**Problem to solve**:
Transcribe each line of the material as it is, and drop any picture.

**Records to use**:

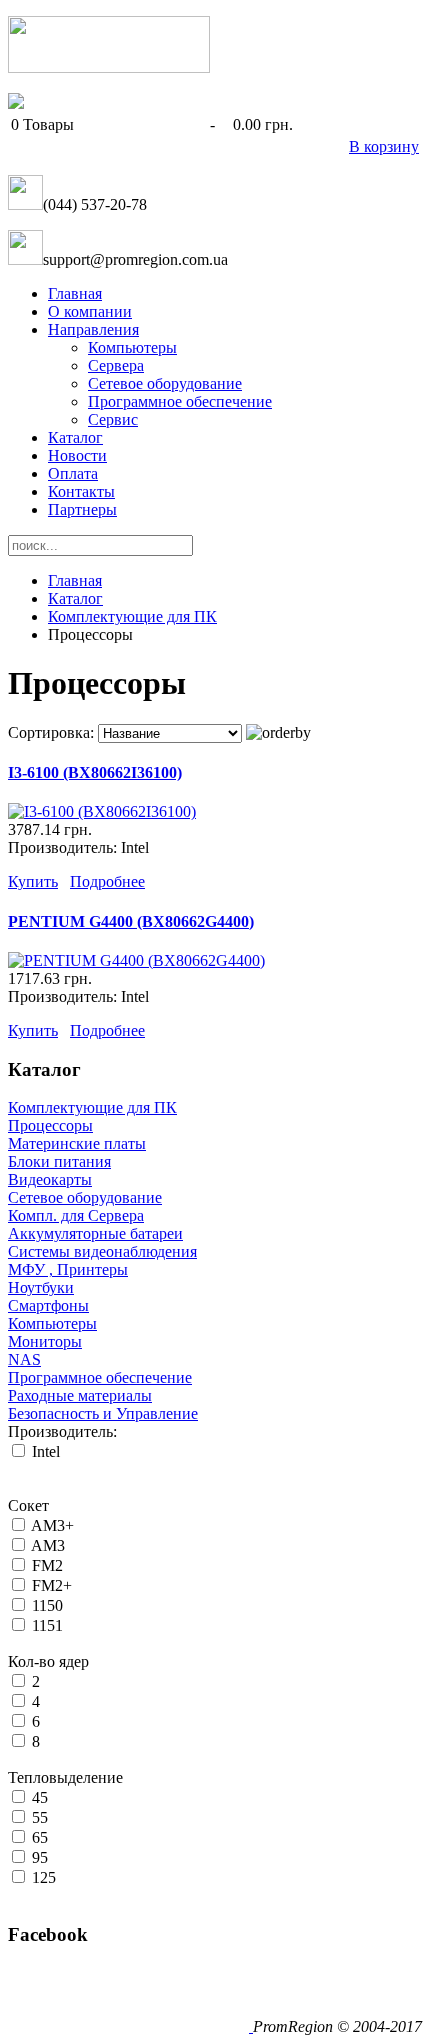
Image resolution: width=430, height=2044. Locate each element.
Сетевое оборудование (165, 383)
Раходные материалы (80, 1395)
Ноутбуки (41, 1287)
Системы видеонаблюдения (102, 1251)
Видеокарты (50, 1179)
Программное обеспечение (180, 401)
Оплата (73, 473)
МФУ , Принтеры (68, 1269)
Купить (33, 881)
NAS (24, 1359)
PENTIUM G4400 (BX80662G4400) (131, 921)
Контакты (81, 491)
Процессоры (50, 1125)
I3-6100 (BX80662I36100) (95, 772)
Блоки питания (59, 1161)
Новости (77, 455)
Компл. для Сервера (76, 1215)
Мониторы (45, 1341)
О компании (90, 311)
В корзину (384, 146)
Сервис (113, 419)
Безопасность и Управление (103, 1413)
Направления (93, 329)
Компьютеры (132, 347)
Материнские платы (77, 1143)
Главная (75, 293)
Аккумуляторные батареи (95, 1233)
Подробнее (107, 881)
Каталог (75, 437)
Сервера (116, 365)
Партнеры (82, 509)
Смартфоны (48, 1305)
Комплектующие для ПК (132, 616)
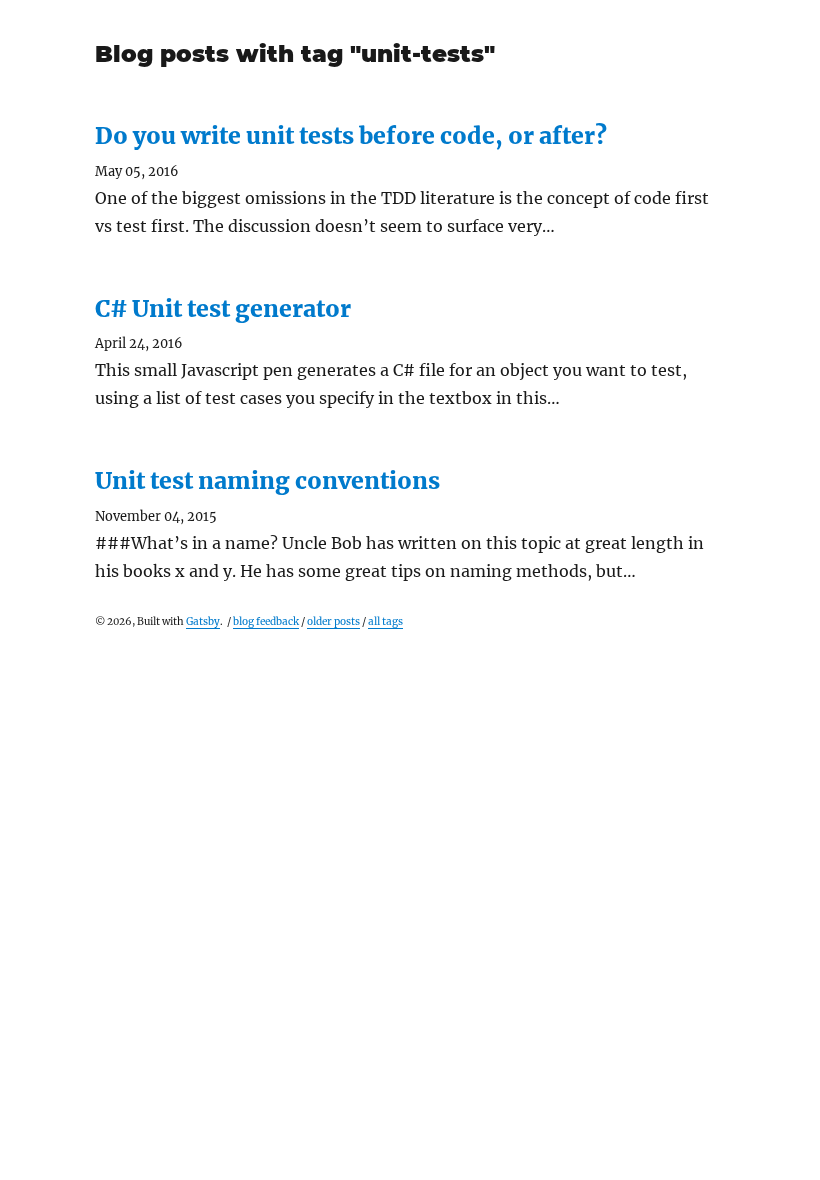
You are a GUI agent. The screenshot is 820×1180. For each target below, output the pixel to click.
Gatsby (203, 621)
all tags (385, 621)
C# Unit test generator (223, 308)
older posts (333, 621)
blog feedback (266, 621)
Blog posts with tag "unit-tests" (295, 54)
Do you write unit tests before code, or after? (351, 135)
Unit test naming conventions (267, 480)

**Exercise output**:
Image resolution: width=430, height=2044. Locate each element.
Сетевое оборудование (165, 383)
Раходные материалы (80, 1395)
Ноутбуки (41, 1287)
Системы видеонаблюдения (102, 1251)
Видеокарты (50, 1179)
Программное обеспечение (180, 401)
Оплата (73, 473)
МФУ , Принтеры (68, 1269)
Купить (33, 881)
NAS (24, 1359)
PENTIUM G4400 (BX80662G4400) (131, 921)
Контакты (81, 491)
Процессоры (50, 1125)
I3-6100 (BX80662I36100) (95, 772)
Блоки питания (59, 1161)
Новости (77, 455)
Компл. для Сервера (76, 1215)
Мониторы (45, 1341)
О компании (90, 311)
В корзину (384, 146)
Сервис (113, 419)
Безопасность и Управление (103, 1413)
Направления (93, 329)
Компьютеры (132, 347)
Материнские платы (77, 1143)
Главная (75, 293)
Аккумуляторные батареи (95, 1233)
Подробнее (107, 881)
Каталог (75, 437)
Сервера (116, 365)
Партнеры (82, 509)
Смартфоны (48, 1305)
Комплектующие для ПК (132, 616)
You are a GUI agent. The screenshot is 820×1180. For each target below, output the pixel to click.
Gatsby (203, 621)
all tags (385, 621)
C# Unit test generator (223, 308)
older posts (333, 621)
blog feedback (266, 621)
Blog posts with tag "unit-tests" (295, 54)
Do you write unit tests before code, or after? (351, 135)
Unit test naming conventions (267, 480)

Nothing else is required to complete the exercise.